G大阪が貴重なアウェーゴールを挙げ、決勝進出への希望をつないだ。広州恒大(中国)との第1戦は逆転負け。前半13分にオウンゴールで先制したが、逆転を許した。それでも優勝候補の猛攻を全員で耐え、長谷川健太監督(50)がベンチ入り停止の中で1点差の惜敗。ホームでの第2戦(21日)は1-0の勝利でも優勝した08年以来の決勝進出が決まる。

 赤く染まった敵地4万8946人の大観衆が静まり返った。気温31度と蒸し暑さが残る広州でG大阪が貴重なアウェーゴールを挙げた。前半13分、右サイドを駆け上がったMF阿部が鋭いクロスを入れた。FWパトリックと競り合った相手DFがオウンゴール。幸運な形で先制した。

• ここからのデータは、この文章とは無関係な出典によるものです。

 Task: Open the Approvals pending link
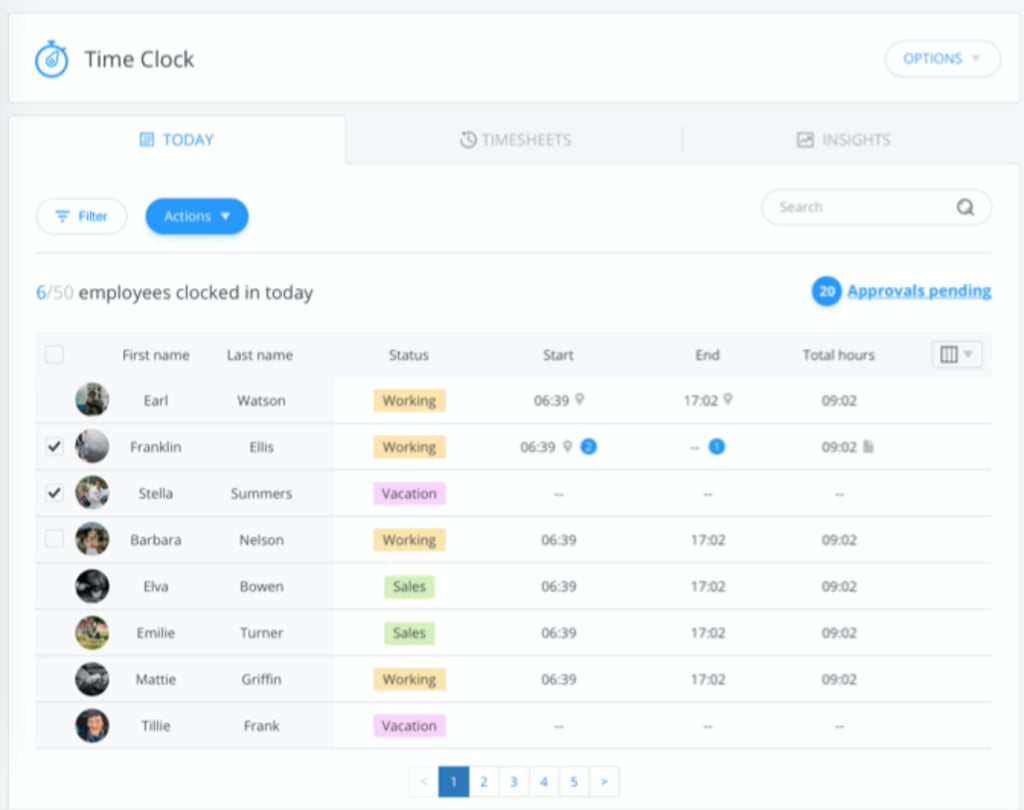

 1-2と逆転は許したが、厳しい条件を耐え抜いた。日本代表DF丹羽を累積警告で欠き、DF藤春も負傷で欠いた。さらに長谷川監督が前回退席処分を受け、ベンチ入りできなかった。代役を務めた片野坂ヘッドコーチは「試合前に監督といろんな状況に応じて話をしていた。アウェーゴールを早い段階で取れたのは大きい」。FW宇佐美も「想像してた以上にうまく対応できた」とうなずいた。

 前日29日。公式練習を終え、広州のホテルで休養中の複数選手の部屋に何度もいたずら電話がかかってきたという。試合前も会場へ向かう途中に交通事故が起き、到着時間が遅れた。キックオフ直前に散水は行われず、ピッチ状態にも苦しんだ。それでも精神力が揺らぐことはなかった。

 全てはホームでの第2戦に委ねられた。単純明快、1-0で勝てば7年ぶりの決勝へ進むことができる。この日のアウェーゴールの持つ意味は大きい。片野坂ヘッドは「もう少しガンバらしい質の高い攻撃ができれば決定機は増える」。MF遠藤主将も「チャンスはある。今日やってきたことを生かせれば」。昨季のJリーグ3冠王者として、希望の光はつないだ。【小杉舞】

 ◆ACL決勝トーナメント ベスト16によるトーナメント。すべてホームアンドアウェー方式。2試合の得失点差で並んだ場合、アウェーゴール数、それでも並べば第2戦終了後に延長、PK戦を実施。優勝すれば12月のクラブW杯の出場権を獲得。日本勢の優勝は08年のG大阪を最後にない。